++++ The data ++++

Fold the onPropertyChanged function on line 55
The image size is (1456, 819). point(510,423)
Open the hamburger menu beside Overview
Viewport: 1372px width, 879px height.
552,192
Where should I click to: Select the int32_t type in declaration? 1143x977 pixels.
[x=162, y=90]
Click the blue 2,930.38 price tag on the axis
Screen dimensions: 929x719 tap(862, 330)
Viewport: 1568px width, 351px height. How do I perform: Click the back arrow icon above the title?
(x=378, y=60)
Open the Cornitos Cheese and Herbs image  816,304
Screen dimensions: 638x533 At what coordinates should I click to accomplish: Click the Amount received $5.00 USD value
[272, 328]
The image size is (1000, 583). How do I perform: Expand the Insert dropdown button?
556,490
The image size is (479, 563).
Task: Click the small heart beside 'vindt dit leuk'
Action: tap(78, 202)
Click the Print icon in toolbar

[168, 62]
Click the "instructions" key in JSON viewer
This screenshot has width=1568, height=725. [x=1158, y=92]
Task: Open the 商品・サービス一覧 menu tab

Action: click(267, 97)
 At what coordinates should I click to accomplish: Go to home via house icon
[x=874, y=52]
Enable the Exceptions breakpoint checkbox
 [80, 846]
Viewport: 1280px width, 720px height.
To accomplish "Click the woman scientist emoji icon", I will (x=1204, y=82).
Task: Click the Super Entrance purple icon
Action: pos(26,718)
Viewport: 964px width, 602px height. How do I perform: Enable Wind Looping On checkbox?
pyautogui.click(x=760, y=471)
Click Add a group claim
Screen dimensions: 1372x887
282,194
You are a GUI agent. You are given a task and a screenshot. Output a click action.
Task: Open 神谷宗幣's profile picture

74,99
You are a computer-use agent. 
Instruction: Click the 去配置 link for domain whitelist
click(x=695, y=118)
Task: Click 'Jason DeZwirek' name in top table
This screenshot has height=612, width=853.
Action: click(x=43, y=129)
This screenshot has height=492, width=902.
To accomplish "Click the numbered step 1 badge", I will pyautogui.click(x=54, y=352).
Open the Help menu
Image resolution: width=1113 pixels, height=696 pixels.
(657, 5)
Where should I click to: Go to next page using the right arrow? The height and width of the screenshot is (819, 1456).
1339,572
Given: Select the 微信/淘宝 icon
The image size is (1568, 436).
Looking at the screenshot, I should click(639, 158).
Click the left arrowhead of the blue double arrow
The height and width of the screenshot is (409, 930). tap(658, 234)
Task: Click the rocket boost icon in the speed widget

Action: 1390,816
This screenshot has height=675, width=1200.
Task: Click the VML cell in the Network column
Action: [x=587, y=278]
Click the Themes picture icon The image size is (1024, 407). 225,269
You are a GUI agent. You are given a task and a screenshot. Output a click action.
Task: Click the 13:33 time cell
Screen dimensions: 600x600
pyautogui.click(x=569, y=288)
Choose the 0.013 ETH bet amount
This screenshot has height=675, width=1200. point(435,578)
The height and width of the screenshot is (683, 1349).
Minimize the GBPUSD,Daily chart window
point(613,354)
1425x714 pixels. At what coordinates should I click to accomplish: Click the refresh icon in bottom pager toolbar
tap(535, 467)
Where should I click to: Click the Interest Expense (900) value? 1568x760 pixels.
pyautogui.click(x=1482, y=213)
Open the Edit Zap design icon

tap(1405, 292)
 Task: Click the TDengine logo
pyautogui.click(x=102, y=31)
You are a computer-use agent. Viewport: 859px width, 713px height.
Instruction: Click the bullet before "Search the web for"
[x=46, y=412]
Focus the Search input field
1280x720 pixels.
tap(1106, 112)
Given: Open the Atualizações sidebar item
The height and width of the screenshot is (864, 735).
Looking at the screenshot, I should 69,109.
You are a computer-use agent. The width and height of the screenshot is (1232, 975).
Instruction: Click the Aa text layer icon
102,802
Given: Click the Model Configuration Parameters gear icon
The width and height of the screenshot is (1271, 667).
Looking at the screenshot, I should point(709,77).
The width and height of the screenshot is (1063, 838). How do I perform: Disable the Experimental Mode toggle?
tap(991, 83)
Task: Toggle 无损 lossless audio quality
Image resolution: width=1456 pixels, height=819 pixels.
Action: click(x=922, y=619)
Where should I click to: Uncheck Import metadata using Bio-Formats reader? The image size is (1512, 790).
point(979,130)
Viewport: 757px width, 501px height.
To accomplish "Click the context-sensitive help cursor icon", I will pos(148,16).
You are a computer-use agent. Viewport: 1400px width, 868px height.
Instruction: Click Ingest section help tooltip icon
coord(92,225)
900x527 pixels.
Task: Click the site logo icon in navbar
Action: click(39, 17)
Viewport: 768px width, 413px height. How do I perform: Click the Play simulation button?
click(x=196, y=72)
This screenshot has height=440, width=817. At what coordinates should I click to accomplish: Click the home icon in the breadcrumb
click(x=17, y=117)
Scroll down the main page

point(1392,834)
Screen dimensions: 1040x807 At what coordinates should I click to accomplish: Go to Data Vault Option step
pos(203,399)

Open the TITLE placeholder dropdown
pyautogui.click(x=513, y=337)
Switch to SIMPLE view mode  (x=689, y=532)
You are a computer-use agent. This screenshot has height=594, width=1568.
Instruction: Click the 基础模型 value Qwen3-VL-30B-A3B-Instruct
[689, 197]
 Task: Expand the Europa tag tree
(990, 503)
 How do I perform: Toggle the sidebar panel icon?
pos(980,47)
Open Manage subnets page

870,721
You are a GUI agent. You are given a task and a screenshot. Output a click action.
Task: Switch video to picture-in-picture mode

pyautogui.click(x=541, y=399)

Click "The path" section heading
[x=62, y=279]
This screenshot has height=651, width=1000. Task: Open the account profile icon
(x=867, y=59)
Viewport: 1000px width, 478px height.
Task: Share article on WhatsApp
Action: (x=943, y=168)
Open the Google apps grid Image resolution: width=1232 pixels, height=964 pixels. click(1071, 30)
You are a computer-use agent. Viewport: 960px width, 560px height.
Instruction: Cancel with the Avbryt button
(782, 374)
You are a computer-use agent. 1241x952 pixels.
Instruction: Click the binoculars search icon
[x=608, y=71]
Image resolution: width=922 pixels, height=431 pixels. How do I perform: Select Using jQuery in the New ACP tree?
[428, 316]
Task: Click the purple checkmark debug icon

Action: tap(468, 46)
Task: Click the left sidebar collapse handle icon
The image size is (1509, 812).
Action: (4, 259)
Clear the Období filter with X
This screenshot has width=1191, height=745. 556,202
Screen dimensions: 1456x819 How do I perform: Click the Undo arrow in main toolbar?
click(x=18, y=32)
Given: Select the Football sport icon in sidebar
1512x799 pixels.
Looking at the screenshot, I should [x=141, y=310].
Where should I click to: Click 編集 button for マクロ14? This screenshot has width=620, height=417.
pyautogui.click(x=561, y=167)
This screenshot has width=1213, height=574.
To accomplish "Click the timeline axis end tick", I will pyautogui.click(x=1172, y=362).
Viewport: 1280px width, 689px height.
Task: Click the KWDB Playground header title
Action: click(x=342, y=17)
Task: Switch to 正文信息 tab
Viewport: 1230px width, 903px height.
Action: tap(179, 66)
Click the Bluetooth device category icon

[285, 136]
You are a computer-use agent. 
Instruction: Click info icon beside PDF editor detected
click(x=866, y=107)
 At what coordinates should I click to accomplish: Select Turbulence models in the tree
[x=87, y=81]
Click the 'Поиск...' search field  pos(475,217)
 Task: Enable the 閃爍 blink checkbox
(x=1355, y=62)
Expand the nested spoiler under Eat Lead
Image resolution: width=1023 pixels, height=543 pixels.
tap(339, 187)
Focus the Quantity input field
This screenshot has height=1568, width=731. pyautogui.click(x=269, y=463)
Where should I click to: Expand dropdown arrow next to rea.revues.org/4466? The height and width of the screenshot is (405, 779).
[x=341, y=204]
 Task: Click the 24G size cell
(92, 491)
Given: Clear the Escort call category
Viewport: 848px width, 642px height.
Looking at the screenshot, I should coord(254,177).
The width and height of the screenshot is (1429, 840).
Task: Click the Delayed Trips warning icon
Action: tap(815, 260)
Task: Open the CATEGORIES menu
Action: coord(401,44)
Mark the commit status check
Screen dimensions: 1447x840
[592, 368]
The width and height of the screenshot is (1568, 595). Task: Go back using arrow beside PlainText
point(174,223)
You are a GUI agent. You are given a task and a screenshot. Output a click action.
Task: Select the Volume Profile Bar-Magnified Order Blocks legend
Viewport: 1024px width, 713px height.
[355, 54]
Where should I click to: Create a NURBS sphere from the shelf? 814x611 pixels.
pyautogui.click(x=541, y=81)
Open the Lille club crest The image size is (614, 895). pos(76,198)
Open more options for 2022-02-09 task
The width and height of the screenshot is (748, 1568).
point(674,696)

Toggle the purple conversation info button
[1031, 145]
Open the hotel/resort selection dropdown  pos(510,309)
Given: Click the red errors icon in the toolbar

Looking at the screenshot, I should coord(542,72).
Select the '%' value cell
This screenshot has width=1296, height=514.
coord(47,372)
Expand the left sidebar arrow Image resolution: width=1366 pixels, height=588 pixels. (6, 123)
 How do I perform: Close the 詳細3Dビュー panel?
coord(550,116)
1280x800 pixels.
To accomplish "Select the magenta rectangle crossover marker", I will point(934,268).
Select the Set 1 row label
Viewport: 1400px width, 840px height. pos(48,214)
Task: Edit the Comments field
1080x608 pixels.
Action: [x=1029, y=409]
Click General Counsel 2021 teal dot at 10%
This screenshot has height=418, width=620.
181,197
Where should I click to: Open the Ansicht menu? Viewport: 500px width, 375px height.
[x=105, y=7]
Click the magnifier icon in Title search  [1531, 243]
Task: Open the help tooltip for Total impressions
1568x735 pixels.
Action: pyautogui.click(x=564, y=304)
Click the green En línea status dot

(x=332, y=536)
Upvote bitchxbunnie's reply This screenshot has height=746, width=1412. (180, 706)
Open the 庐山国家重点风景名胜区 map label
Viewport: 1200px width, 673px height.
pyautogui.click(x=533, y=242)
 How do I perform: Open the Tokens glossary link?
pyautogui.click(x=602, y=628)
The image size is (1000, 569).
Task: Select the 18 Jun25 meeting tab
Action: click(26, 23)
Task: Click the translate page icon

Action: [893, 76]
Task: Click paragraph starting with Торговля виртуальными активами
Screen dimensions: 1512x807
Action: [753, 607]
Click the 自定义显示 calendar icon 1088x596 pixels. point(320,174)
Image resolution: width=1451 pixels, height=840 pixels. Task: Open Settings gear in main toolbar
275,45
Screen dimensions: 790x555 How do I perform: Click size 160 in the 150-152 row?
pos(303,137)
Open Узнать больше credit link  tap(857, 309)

++++

Could you copy out, word for word, every line of the records starting with the one containing "Open the hotel/resort" and continuing through the one containing "Click the magnifier", with both of those lines included?

[Reply to the task]
Open the hotel/resort selection dropdown  pos(510,309)
Given: Click the red errors icon in the toolbar

Looking at the screenshot, I should coord(542,72).
Select the '%' value cell
This screenshot has width=1296, height=514.
coord(47,372)
Expand the left sidebar arrow Image resolution: width=1366 pixels, height=588 pixels. (6, 123)
 How do I perform: Close the 詳細3Dビュー panel?
coord(550,116)
1280x800 pixels.
To accomplish "Select the magenta rectangle crossover marker", I will point(934,268).
Select the Set 1 row label
Viewport: 1400px width, 840px height. pos(48,214)
Task: Edit the Comments field
1080x608 pixels.
Action: [x=1029, y=409]
Click General Counsel 2021 teal dot at 10%
This screenshot has height=418, width=620.
181,197
Where should I click to: Open the Ansicht menu? Viewport: 500px width, 375px height.
[x=105, y=7]
Click the magnifier icon in Title search  [1531, 243]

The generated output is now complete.